Alcorn v. Chicago & A. R. Co.

Decision Date22 December 1891
Citation108 Mo. 81,18 S.W. 188
CourtMissouri Supreme Court
PartiesALCORN v. CHICAGO & A. R. CO.

1. In an action against a railway company for personal injuries to a switchman, while uncoupling moving cars, caused by his foot being caught between switch-rails at a place where the block between them was worn away by use, testimony that, within 24 hours after the accident, the defective block was replaced by a new one, is inadmissible to originate an inference or implied admission of negligence, and its admission is ground for reversal of a judgment for plaintiff. BRACE and BLACK, JJ., dissenting, on the ground that the error was not prejudicial.

2. A general objection to such testimony as "incompetent, irrelevant, and immaterial" is sufficient to exclude it where, upon the pleadings and the other evidence in the case, it is wholly inadmissible and misleading.

3. In such action a rule of the defendant company forbidding employes from getting between cars while in motion to uncouple them, is admissible in evidence, although not pleaded by the company, under Rev. St. 1889, § 2055, providing that only substantive facts shall be pleaded, and section 2060, that evidence need not be stated in a pleading.

◆ Given data
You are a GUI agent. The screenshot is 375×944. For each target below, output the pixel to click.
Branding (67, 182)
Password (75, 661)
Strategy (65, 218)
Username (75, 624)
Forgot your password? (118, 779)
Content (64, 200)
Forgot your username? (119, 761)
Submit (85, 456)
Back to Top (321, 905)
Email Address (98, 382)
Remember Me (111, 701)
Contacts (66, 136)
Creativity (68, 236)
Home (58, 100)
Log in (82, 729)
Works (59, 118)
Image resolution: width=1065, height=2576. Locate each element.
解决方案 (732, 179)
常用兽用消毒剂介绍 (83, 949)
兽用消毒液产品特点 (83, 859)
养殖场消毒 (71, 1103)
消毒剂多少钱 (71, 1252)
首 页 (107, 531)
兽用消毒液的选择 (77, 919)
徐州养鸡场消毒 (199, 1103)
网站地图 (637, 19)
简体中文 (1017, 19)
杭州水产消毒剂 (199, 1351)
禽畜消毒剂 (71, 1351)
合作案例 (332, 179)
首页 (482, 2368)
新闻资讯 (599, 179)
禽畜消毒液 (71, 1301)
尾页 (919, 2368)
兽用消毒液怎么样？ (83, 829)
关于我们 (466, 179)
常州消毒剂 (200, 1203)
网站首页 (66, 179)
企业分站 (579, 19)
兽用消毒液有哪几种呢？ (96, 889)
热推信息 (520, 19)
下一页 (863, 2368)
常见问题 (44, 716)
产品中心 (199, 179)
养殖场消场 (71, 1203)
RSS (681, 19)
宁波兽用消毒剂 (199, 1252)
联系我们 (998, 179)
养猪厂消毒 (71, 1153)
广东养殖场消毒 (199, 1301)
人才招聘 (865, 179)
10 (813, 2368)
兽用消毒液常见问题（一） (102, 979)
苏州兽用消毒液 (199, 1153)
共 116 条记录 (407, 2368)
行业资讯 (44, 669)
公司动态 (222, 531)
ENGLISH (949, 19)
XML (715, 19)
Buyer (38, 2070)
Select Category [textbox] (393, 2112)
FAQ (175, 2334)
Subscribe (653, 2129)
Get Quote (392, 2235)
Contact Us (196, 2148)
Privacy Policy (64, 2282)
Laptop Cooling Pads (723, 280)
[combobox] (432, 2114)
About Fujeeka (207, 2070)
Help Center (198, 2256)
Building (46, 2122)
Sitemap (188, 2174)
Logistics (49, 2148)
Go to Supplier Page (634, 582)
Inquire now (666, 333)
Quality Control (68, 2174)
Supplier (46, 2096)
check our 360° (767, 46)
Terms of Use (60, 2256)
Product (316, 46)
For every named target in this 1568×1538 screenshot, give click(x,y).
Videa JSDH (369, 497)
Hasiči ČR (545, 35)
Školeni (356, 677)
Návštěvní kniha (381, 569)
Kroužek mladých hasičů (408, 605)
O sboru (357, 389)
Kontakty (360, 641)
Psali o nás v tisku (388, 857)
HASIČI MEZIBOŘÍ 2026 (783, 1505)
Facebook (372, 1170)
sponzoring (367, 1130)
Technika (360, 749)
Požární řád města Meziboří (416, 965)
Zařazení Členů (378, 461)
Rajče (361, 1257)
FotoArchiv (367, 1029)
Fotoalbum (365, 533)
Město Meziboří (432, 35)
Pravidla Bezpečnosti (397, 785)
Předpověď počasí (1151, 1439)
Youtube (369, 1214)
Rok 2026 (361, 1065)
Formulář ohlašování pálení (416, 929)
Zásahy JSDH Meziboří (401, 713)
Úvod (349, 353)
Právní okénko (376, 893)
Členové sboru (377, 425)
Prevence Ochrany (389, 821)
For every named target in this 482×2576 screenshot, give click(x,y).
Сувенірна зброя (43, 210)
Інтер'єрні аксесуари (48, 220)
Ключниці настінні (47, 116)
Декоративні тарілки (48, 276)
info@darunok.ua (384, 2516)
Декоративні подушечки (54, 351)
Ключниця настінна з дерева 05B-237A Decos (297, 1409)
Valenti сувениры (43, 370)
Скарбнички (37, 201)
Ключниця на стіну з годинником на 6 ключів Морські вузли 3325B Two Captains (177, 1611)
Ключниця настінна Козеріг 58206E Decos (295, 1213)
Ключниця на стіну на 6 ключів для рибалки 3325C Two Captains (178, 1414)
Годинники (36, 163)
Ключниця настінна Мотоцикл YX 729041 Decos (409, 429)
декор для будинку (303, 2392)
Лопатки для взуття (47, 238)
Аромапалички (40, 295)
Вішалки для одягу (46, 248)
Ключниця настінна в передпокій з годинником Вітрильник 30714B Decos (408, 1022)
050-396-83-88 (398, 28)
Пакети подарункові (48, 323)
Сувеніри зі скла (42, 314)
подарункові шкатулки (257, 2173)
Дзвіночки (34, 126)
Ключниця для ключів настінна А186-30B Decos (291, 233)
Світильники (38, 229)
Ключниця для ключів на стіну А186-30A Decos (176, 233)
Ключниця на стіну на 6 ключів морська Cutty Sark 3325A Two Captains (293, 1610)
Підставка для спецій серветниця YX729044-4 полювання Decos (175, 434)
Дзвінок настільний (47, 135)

◆ Task objective
Condense the paragraph of the case summary above that begins "In an action against a railway company" into a shorter version that keeps its main facts.

◆ Solution to the problem
A switchman sued a railway company after his foot caught between switch-rails while he was uncoupling moving cars. The block between the rails had worn away from use. Testimony that the company replaced the block within 24 hours is inadmissible to suggest negligence, and admitting it is grounds to reverse a judgment for the plaintiff. Justices Brace and Black dissented because they found the error not prejudicial.